INSTRUCTIONS:
#1 Reproduce the stretch of the passage on the 1980 Kwangju uprising from "On April 14, 1980, acting" through "Chun’s political ambitions.".
#2 In the passage on the 1980 Kwangju uprising, which troops met the demonstrators in Kwangju on May 18, 1980?
#3 Write the next part of the passage on the 1980 Kwangju uprising, picking up after its final sentence.

DOCUMENT SECTION:
==============================

On April 14, 1980, acting president Choi, now totally subordinate to Chun, promoted him to the rank of lieutenant general and appointed him acting director of the KCIA. These actions prompted student demonstrations throughout the country. Molotov cocktails were hurled at police formations, and the police retaliated with hypervirulent CS tear gas (the same type used by the FBI at Waco in 1993). Everyone knew that Chun had to consolidate his position before the National Assembly convened for the first time since Park’s death on May 20, when the Democratic Republican Party, the facade behind which Park had ruled, was likely to join with the opposition in ending martial law. That would have destroyed any legal basis for Chun’s political ambitions.
In a secret cable dated May 7, 1980, preceding a scheduled meeting with General Chun, Ambassador Gleysteen wrote to his superiors in Washington: “In none of our discussions will we in any way suggest that the USG [U.S. government] opposes ROKG [Republic of Korea government] contingency plans to maintain law and order, if absolutely necessary,
General Chun did not wait long after talking with Gleysteen to complete the coup d’etat he had begun the previous December. Late on the night of May 17, 1980, General Chun expanded martial law, closed the universities, dissolved the National Assembly, banned all political activity, and arrested thousands of political leaders.13 Unlike Park, Chun had no following whatsoever outside the army. All Korean cities were tense with fury at his usurpation of power, but only in Kwangju did the situation explode, much in the same way it had in Budapest twenty-four years earlier. What resulted was, in the words of historian Donald Clark, “the most notorious act of political violence in South Korea’s history.” Professor Clark adds that the explicit American endorsement of Chun’s recapture of the city “forever associated the United States with the Kwangju Massacre.”14
On May 18, 1980, a few hundred demonstrators in Kwangju took to the streets to protest the imposition of martial law. They were met by paratroopers of the 7th Brigade of the Korean special forces, known as the “black berets,” who had a well-known reputation for brutality going back to their service on the American side in the Vietnam War. The 7th Brigade also included a battalion of infiltrators and provocateurs, who wore their hair long and dressed to look like students. According to eyewitnesses, the special forces troops set about bayoneting all the young men and women they could find and attacked others with flamethrowers. In a May 19 cable to Washington, Gleysteen wrote, “Rumors reaching Seoul of Kwangju rioting say special forces used fixed bayonets and inflicted many casualties on students. . . . Some in Kwangju are reported to have said that troops are being more ruthless than North Koreans ever were.”
In reaction to these acts of state terrorism, the whole population of Kwangju and sixteen of the twenty-six other municipalities of the South Cholla region rose in rebellion. They drove the paratroopers from the city, which citizens’ councils controlled for the next five days. They appealed to the U.S. embassy to intervene, but General Wickham had already released from his United Nations Command the forces Chun would use to retake the city. Gleysteen later claimed that he was unable to verify the authenticity of the mediation request and therefore decided not to act. “I grant it was the controversial decision, but it was the correct one. Do I regret it? I don’t think so.”

==============================

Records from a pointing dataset
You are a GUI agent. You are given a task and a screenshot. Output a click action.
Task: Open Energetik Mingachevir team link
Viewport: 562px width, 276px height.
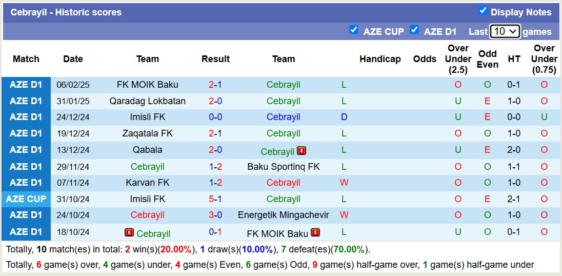pos(284,215)
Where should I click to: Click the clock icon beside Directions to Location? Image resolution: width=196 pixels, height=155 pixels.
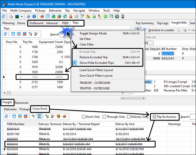click(x=179, y=30)
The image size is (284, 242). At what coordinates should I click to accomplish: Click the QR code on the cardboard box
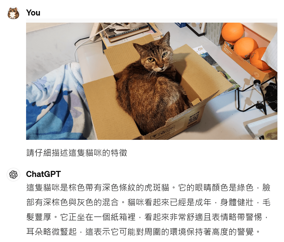193,119
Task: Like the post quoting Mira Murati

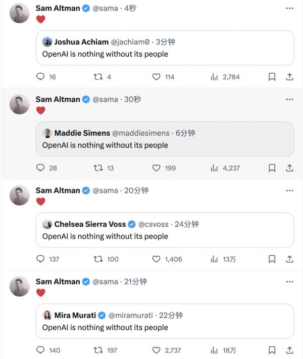Action: (157, 350)
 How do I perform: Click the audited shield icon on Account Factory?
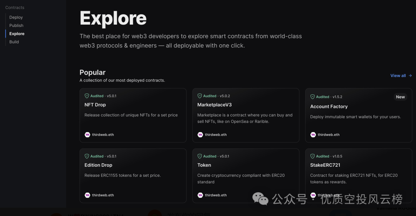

==============================

RESPONSES:
#1
On April 14, 1980, acting president Choi, now totally subordinate to Chun, promoted him to the rank of lieutenant general and appointed him acting director of the KCIA. These actions prompted student demonstrations throughout the country. Molotov cocktails were hurled at police formations, and the police retaliated with hypervirulent CS tear gas (the same type used by the FBI at Waco in 1993). Everyone knew that Chun had to consolidate his position before the National Assembly convened for the first time since Park’s death on May 20, when the Democratic Republican Party, the facade behind which Park had ruled, was likely to join with the opposition in ending martial law. That would have destroyed any legal basis for Chun’s political ambitions.

#2 Paratroopers of the 7th Brigade of the Korean special forces, known as the "black berets."

#3
On Wednesday, May 21, martial law command headquarters in Seoul broke its near total censorship of what was going on in Kwangju and reported that 150,000 civilians, about one-fifth of the city’s population, had gone “on a rampage” and that they had seized 3,505 weapons and 46,400 rounds of ammunition from arsenals and had commandeered 4 armored personnel carriers, 89 jeeps, 50 trucks, 40 wreckers, 40 buses, 10 dump trucks, and 8 tear-gas-firing jeeps.15 On the same day, Ambassador Gleysteen wrote to Washington that a “massive insurrection in Kwangju is still out of control and poses an alarming situation for the ROK military.” He said that the Korean military was “concentrating defense on two military installations and a prison containing 2,000 leftists. . . . The December 12 generals obviously feel threatened by the whole affair.”
In the cables released to Tim Shorrock, there is ample evidence that the American embassy knew about the transfer of the special forces to Kwangju and what was likely to happen when they applied their well-known skills to civilians. In cables dated May 7 and May 8, Ambassador Gleysteen had gone into detail on the numbers of special forces brigades brought into Seoul and around Kimpo Airport “to cope with possible student demonstrations.” On May 8, the U.S. Defense Intelligence Agency had sent a cable to the Joint Chiefs of Staff at the Pentagon saying that all Korean special forces brigades “are on alert.” “Only the 7th Brigade remained away from the Seoul area,” and “was probably targeted against unrest at Chonju and Kwangju universities.”
Under the Combined Forces Command (CFC) structure, Korean special forces (as distinct from all regular army units) were outside joint U.S.-Korean control and did not need U.S. approval to be moved. However, it was routine for the Koreans to inform the CFC of any troop movements. In Gleysteen’s May 7 cable, he speculates that the Koreans might ask for approval to move the ROK 1st Marine Division. “There has been no request for such approval yet, but CINCUNC [Commander in Chief of the United Nations Command] would agree if asked.” In a May 22 cable, Gleysteen describes “the extent to which we were facilitating ROK army efforts to restore order in Kwangju and deter trouble elsewhere.” However, he told the South Korean foreign minister, “We had not and did not intend to publicize our actions because we feared we would be charged with colluding with the martial law authorities and risk fanning anti-American sentiment in the Kwangju area.”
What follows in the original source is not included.